In fact, the author’s premise is flawed in nearly every conceivable way. First he presents the oft-cited “statistic” of the minimum wage providing an income below the poverty rate for a family of three, but never establishes the prevalence or significance of that demographic. The statistics cited later in the article are “or” stats, not “and,” as would be logically required to prove his opening statement useful.
The percentage of people making minimum wage who are adults, or who work full time, or are married is irrelevant, without knowing what percentage of those subsets are actually supporting themselves on that income, instead of, say, going to school on Mom and Dad’s money or living in their basement because they’re 19 (and “adults”).
What no one in favor of minimum wage increase is willing to quantify is the number or percentage of fast food workers who are single-income, AND heads of household depending solely on that income, AND at that level of income, and more poignantly, how many of them actually remain at that level of income for more than two years. The latter has actually been studied, and it has been shown that the vast majority of people in the lower quintile of income don’t stay there very long.
Then the author goes on to talk about the success of his own business with paying workers more than minimum wage, providing them benefits, and partnering with other businesses to do the same. These are all commendable actions, and actions I wholeheartedly support, but he makes the critical error of thinking the best way forward from here is to coerce, through force, the rest of the industry and the country to do the same.
If it’s working for his business and others, and he believes it can work industry-wide, then why does he require that the government force businesses to do it? Clearly, if there were economic benefit from his strategy for every company, every company would do it voluntarily. As much as we dislike giant monster mega corporations, they aren’t dumb, or they wouldn’t have become as successful as they are.
The fact is that the unintended consequences of forcing a higher minimum wage are not only increased prices for consumers (which are limited by inelastic market forces), but decreased employment. Small businesses like my brother’s farm are unable to hire, sometimes at all, because of the prohibitive cost of each employee brought about by Federal and State regulation. The sum total of these hidden expenses more than doubles the labor cost per employee. Huge companies like fast food chains will simply automate and cut work force to maintain profit margins and share prices, like they’ve been doing for decades, and fewer people will be able to find work at all, for any wage. See example after example of how companies like WalMart do business.

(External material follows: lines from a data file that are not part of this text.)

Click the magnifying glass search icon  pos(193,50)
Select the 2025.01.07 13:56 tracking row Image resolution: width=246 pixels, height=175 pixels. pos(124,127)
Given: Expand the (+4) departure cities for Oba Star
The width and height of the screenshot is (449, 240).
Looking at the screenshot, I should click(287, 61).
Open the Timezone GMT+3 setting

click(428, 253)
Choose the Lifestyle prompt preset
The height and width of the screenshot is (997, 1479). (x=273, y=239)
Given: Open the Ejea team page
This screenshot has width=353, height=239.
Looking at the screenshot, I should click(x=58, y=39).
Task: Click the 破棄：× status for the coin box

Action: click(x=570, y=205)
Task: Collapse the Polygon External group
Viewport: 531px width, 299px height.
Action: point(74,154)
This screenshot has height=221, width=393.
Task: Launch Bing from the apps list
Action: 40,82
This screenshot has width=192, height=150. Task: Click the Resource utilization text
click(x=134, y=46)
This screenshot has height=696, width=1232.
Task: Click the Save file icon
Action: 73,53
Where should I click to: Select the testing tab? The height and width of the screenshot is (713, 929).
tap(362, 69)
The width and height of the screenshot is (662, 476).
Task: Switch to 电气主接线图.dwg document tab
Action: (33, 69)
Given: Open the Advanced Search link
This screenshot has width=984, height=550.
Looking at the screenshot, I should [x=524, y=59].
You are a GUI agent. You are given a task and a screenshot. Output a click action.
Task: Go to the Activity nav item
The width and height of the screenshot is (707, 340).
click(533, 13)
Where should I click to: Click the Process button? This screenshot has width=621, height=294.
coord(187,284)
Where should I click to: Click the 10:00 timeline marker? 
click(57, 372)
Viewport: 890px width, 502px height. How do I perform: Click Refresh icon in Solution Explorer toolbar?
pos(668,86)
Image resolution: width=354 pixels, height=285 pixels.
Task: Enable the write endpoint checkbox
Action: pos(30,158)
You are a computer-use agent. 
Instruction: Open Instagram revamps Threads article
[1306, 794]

Again, I support wholeheartedly what Mr. Saginaw is doing with his own company, and I vote with my pocketbook every single day in support of just those sorts of practices. But his argument for raising the Federal minimum wage fails every logical and economic check. I do not believe for a moment that a government control will force companies to start behaving more ethically, any more than it has ever forced any individual to behave ethically, and certainly not without enormous unintended consequences. The way forward is not and will never be the use of force, but rather the education of the consuming public, which can only result in companies adapting practices and policies we find more palatable.